Gdzie trafiali nieszczęśnicy? W wielu językach zachodnich czy arabskim „Słowianin" i „niewolnik" to synonimy. To pokazuje kierunki wywozu. Najgorszy był los tych, którzy trafiali do arabskiego kalifatu w Kordobie w Hiszpanii. Tam panował wielki popyt na eunuchów. Zarazem – to dzięki wpływom z tego procederu przepych polskiego dworu olśnił cesarza Ottona III, który odwiedził następcę Mieszka, Bolesława Chrobrego w Gnieźnie. O ile po przyjęciu chrześcijaństwa i ustabilizowaniu granic handel ludźmi zaczął zamierać, o tyle dalej rozwijał się eksport skór, wosku czy bursztynu. Oczywiście, był zdecydowanie mniej dochodowy. W dodatku dokonywał się na niewielką skalę. Nie oszukujmy się: w średniowieczu, aż do czasów Kazimierza Wielkiego, byliśmy krajem peryferyjnym, rzadko zaludnionym, autarkicznym, zacofanym.
W końcu XIII wieku pojawia się jednak produkt cenny jak srebro – sól – i staje się naszym hitem eksportowym.
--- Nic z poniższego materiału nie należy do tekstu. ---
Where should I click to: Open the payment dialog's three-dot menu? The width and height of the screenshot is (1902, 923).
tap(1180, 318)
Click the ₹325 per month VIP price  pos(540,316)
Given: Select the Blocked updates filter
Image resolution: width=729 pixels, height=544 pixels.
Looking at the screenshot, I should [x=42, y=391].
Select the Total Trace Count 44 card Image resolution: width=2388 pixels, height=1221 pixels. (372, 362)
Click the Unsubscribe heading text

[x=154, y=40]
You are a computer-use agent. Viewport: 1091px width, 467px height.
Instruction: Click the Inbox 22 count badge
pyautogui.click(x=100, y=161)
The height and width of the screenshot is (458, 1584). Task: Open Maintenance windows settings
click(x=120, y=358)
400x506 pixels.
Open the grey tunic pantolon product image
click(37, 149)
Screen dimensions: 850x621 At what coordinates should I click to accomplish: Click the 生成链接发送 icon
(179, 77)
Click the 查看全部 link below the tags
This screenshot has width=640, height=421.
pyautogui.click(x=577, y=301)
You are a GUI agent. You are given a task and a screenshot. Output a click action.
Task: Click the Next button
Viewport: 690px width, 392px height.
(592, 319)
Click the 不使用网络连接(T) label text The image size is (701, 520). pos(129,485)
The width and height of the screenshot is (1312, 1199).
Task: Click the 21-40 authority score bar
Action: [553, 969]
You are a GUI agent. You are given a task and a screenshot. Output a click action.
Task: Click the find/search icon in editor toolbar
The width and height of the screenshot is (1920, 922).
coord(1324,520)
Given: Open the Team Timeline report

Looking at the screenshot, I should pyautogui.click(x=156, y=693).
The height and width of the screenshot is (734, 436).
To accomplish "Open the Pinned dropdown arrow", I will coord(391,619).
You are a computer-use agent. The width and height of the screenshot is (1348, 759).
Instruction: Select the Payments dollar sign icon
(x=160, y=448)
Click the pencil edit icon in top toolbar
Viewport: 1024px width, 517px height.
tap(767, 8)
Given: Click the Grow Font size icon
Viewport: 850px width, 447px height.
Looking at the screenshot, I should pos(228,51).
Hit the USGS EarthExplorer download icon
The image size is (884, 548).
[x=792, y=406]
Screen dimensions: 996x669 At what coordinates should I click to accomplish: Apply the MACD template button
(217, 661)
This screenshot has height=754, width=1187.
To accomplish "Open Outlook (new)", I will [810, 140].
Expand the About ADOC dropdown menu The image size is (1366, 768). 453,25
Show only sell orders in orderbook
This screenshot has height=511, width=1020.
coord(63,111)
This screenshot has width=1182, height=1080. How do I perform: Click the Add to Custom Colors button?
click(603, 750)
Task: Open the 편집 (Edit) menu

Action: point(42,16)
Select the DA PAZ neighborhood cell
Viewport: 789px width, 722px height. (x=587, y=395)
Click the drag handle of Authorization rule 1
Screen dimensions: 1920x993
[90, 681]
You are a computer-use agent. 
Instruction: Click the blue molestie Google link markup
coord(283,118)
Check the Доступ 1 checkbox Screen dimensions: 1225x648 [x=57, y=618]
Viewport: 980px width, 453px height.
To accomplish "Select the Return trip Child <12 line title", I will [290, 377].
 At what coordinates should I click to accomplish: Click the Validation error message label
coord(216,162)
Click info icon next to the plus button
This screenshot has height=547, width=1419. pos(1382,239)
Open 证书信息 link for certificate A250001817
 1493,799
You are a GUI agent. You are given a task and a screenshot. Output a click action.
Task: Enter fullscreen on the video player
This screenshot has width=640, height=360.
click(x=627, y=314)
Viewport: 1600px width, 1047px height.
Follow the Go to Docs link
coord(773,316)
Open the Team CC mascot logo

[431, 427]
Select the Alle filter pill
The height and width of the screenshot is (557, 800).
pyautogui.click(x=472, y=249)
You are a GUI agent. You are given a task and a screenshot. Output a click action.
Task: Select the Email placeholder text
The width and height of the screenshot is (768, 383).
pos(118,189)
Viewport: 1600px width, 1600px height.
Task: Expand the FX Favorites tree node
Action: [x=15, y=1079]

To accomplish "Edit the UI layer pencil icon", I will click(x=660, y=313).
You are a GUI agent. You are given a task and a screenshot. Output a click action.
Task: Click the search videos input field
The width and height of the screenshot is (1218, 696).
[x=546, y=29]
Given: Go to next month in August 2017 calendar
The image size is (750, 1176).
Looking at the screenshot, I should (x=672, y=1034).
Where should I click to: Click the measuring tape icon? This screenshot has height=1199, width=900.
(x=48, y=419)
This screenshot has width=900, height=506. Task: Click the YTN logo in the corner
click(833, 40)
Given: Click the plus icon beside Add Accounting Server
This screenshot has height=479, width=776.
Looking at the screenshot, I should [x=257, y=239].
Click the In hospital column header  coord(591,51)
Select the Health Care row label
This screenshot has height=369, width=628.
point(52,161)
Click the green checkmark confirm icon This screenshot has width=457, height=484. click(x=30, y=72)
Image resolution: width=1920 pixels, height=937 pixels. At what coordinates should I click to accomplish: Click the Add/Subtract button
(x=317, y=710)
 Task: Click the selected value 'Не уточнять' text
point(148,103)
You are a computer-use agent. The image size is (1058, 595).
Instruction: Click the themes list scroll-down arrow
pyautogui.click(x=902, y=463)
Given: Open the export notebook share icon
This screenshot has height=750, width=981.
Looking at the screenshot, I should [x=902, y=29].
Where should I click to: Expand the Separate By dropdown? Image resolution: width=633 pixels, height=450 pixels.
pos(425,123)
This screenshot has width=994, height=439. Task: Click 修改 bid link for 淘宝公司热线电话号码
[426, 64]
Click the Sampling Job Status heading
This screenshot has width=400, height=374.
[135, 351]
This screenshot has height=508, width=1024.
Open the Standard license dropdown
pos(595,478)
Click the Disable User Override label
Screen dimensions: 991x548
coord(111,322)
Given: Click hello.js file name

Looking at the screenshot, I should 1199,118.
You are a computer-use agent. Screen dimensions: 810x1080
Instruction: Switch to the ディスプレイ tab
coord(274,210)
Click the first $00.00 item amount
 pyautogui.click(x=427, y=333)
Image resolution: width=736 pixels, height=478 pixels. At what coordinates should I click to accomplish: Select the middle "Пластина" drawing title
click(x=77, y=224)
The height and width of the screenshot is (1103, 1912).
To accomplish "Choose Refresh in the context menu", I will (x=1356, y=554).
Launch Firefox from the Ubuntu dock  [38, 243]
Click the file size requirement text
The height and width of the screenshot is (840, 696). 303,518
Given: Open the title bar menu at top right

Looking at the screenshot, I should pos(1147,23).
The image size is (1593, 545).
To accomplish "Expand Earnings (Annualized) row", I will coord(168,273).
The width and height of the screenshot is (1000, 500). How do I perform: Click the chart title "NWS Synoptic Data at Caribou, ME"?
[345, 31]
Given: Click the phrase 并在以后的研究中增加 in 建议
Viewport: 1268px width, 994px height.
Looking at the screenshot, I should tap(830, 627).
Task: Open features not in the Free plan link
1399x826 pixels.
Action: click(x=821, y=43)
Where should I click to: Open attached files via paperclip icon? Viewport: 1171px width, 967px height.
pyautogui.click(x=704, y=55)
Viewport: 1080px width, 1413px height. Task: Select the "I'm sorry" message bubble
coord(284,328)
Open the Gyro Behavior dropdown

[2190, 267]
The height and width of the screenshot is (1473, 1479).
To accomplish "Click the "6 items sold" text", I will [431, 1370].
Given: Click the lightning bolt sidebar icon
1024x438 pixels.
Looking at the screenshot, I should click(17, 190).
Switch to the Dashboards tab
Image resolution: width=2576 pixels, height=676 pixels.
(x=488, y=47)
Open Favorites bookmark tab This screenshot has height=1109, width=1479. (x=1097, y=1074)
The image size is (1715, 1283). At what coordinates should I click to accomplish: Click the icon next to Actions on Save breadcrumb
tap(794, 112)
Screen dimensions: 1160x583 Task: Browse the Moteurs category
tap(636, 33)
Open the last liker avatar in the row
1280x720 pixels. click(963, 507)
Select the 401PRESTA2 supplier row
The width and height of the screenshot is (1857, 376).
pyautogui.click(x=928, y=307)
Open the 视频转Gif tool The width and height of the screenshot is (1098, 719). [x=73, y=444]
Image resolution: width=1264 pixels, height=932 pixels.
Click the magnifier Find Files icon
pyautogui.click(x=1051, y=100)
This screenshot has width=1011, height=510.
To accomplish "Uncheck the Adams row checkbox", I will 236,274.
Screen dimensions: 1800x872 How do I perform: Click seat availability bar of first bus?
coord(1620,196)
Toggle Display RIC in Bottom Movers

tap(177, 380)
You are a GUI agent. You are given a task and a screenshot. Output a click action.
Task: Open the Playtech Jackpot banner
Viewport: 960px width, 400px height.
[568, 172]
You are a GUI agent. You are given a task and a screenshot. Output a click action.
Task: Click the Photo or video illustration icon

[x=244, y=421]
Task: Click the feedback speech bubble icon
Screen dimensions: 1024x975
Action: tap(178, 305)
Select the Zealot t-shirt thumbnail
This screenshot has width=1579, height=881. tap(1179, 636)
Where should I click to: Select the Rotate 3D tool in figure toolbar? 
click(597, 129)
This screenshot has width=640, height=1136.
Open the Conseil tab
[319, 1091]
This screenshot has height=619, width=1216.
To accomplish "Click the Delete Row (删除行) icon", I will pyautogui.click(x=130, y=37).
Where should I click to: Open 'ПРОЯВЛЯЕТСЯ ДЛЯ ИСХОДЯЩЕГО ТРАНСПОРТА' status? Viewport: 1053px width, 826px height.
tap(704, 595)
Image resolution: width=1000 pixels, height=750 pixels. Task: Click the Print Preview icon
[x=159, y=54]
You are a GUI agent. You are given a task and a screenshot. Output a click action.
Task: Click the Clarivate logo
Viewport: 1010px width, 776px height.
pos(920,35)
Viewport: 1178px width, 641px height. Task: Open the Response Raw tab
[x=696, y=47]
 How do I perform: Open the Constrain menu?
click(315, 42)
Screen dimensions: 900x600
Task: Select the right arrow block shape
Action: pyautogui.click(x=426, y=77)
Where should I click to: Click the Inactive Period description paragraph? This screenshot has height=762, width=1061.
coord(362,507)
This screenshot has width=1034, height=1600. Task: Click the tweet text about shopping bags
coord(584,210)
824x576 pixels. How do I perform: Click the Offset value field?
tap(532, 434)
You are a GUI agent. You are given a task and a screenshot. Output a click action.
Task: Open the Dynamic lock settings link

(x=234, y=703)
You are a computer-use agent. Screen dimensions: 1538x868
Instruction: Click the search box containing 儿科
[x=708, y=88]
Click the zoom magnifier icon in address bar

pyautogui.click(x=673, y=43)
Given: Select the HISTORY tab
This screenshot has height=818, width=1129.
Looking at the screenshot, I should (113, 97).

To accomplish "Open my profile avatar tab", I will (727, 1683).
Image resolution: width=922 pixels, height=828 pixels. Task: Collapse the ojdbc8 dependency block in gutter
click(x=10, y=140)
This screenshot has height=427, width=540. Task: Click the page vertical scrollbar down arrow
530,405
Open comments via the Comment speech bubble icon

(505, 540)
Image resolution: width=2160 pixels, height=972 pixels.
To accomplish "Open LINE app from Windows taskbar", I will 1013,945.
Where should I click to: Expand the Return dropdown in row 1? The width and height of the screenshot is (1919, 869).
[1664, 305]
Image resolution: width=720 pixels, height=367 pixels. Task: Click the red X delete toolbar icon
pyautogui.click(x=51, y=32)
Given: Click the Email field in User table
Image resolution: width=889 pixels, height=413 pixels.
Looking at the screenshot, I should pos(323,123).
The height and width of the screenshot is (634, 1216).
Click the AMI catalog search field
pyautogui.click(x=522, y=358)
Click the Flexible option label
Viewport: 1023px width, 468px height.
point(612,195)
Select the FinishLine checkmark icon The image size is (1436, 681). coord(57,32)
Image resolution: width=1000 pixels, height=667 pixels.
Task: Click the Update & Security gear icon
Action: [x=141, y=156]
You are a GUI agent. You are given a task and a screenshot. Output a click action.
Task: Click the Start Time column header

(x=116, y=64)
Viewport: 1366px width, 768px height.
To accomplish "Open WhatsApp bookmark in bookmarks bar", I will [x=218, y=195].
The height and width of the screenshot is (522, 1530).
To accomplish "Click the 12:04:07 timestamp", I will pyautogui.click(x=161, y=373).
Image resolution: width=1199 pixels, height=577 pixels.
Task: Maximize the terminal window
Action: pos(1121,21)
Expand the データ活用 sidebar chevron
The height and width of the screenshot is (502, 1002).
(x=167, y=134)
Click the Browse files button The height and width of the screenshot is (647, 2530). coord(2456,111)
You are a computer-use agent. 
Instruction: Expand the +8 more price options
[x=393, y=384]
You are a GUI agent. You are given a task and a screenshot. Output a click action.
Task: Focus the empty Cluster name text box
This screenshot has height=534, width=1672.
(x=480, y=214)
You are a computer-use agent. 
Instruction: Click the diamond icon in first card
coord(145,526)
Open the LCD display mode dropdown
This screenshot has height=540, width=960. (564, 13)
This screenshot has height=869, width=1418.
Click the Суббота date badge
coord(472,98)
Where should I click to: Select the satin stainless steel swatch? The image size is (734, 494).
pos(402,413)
Sól poprawiała smak potraw, ale przede wszystkim służyła jako najważniejszy konserwant mięsa i ryb. Stosowano ją też do kiszenia warzyw czy produkcji serów, a nawet jako lekarstwo.
Polska sól z kopalni w Wieliczce i Bochni zaczęła płynąć na obejmujące wówczas i Słowację, i Chorwację i część dzisiejszej Rumunii Węgry, a także do Czech i Austrii. Najstarszym śladem eksportu soli z Małopolski na Orawę jest dokument króla Węgier Beli IV z 1265 roku. Nakazywał on kupcom z Liptowa płacenie cła wwozowego od polskiej soli w przygranicznej komorze celnej. Z polskich kopalń dostarczano sól na ogół w postaci „bałwanów", czyli ociosanych brył o wadze ok. 600 kg. Dla bezpieczeństwa kupcy formowali solne karawany.
Eksportowe zboże
W Rzeczypospolitej Obojga Narodów panowało przeświadczenie, że Europa Zachodnia nie jest w stanie wyżywić się bez polskiego zboża – a my robimy jej wielką łaskę, sprzedając ten cenny produkt. To oczywiście przesada, ale w końcu XVI i I połowie XVII wieku byliśmy największym dostawcą zbóż na europejskie rynki, co zapewniało nam dodatni bilans handlowy. Zaczęło się od odzyskania przez Polskę Pomorza Gdańskiego i dostępu do morza. Według prof. Henryka Samsonowicza w 1460 roku wywóz stanowił 60 tys. grzywien pruskich, zaś import 183 tys. Ujemne saldo było więc ogromne. W 1492 roku, gdy Kolumb odkrywał Amerykę, bilans handlowy Polski przedstawiał się zgoła inaczej. Eksport sięgał 322 tys. grzywien, zaś import 245 tys. grzywien.
Eksportem zajmowali się początkowo mieszczanie z Lublina, Sandomierza, Kazimierza, Płocka czy Chełmna. Potem wzięła się zań szlachta. Zarabiali także Gdańsk i kupujący w nim zboże Holendrzy. Rekordowy był 1618 rok, kiedy to wywieziono za granicę 200 tys. łasztów (około 440 tys. ton).